● **Task instructions**:
Would you please return the line containing "Task: Click the Allergy section heading" and all the lines after it through the end of the records below, unchanged and on their own?

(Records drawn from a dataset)

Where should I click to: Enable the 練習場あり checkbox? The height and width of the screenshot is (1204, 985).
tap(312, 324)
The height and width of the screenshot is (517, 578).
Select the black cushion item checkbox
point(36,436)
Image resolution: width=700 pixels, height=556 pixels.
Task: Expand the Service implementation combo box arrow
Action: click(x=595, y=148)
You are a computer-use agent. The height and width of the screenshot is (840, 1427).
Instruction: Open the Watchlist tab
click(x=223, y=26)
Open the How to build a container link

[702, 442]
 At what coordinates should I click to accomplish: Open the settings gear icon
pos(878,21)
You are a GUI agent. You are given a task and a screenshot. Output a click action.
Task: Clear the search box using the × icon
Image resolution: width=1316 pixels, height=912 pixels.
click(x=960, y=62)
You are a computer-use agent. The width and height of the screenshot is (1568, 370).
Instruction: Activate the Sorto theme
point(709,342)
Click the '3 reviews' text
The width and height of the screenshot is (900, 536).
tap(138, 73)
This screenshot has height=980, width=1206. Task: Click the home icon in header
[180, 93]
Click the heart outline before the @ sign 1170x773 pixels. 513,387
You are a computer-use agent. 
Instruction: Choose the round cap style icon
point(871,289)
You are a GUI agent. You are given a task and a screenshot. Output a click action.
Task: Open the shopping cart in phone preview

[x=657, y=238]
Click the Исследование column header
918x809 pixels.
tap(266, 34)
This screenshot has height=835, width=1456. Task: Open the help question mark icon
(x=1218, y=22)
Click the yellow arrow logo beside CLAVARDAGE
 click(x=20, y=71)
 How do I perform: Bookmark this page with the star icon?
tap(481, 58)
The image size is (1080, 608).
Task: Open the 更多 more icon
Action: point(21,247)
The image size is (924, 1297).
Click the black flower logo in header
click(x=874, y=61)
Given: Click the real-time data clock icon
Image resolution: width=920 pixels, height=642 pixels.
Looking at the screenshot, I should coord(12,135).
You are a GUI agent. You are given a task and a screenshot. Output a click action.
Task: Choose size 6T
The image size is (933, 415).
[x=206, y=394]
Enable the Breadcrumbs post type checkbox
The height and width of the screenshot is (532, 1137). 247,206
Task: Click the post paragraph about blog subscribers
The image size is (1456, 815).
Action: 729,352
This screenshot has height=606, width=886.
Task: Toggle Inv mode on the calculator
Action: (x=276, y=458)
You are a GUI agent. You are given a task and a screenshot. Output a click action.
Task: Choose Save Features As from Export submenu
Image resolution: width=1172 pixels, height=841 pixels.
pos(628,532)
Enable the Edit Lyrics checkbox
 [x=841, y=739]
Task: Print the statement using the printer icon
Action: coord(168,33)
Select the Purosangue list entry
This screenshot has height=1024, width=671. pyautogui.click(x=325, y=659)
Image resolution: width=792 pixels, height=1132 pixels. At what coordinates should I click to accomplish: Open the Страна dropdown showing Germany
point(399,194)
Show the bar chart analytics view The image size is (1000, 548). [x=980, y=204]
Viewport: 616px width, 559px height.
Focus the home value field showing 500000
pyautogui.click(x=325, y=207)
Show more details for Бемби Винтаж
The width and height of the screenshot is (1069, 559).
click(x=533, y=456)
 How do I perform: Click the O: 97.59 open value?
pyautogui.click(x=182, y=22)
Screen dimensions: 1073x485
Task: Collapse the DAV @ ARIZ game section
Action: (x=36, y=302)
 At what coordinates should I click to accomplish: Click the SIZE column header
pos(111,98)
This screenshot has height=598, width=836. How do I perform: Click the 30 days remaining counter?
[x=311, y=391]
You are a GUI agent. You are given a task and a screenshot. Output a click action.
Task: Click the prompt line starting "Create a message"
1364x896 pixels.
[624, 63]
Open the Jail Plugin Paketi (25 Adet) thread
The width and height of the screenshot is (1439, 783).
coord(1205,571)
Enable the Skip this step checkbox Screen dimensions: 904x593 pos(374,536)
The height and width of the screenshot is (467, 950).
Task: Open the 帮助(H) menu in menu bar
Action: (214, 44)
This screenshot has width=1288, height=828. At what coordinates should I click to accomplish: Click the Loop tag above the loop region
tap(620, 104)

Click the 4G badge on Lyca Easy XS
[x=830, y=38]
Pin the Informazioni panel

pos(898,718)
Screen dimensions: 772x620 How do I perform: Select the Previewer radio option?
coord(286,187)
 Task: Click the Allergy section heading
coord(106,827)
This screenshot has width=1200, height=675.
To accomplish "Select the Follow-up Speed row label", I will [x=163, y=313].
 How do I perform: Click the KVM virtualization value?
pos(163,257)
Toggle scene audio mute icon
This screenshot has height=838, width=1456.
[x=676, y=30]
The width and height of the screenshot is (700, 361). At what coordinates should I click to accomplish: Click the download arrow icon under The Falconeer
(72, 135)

● **Response area**:
 Task: Click the Allergy section heading
coord(106,827)
This screenshot has width=1200, height=675.
To accomplish "Select the Follow-up Speed row label", I will [x=163, y=313].
 How do I perform: Click the KVM virtualization value?
pos(163,257)
Toggle scene audio mute icon
This screenshot has height=838, width=1456.
[x=676, y=30]
The width and height of the screenshot is (700, 361). At what coordinates should I click to accomplish: Click the download arrow icon under The Falconeer
(72, 135)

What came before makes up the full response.